*** MATERIAL PROVIDED Section Begins ***

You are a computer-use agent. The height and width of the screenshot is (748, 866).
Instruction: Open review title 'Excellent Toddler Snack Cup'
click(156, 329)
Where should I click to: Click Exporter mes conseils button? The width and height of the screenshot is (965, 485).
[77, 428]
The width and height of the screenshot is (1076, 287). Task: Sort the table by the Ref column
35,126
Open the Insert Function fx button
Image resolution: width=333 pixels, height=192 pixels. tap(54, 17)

*** MATERIAL PROVIDED Section Ends ***
*** MATERIAL PROVIDED Section Begins ***

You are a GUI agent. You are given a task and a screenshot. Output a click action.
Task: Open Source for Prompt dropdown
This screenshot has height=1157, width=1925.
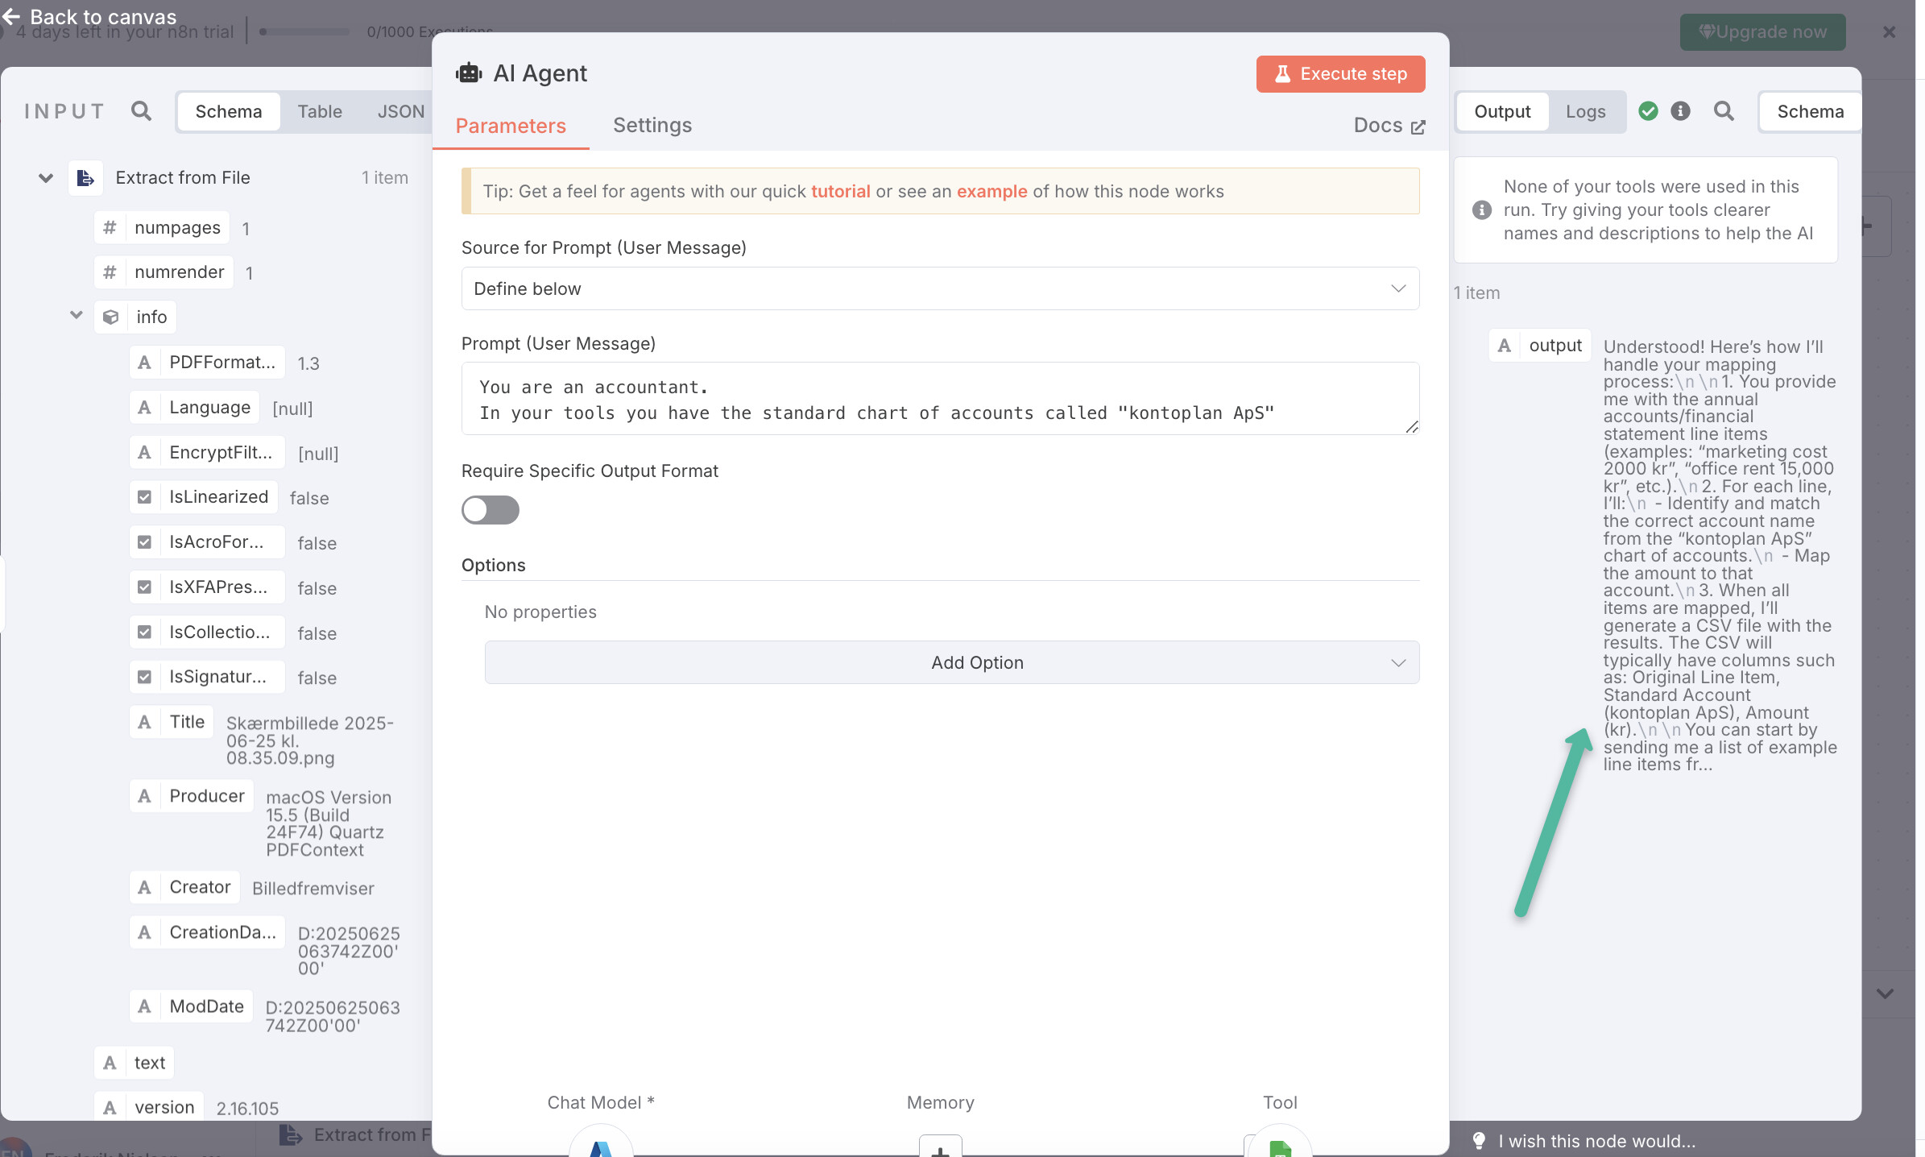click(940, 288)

*** MATERIAL PROVIDED Section Ends ***

## YOUR GOAL
In the data above, which lines have "agent"? Report each of them.

## ANSWER TO THIS EXERCISE
You are a computer-use agent. The height and width of the screenshot is (748, 866).
You are a GUI agent. You are given a task and a screenshot. Output a click action.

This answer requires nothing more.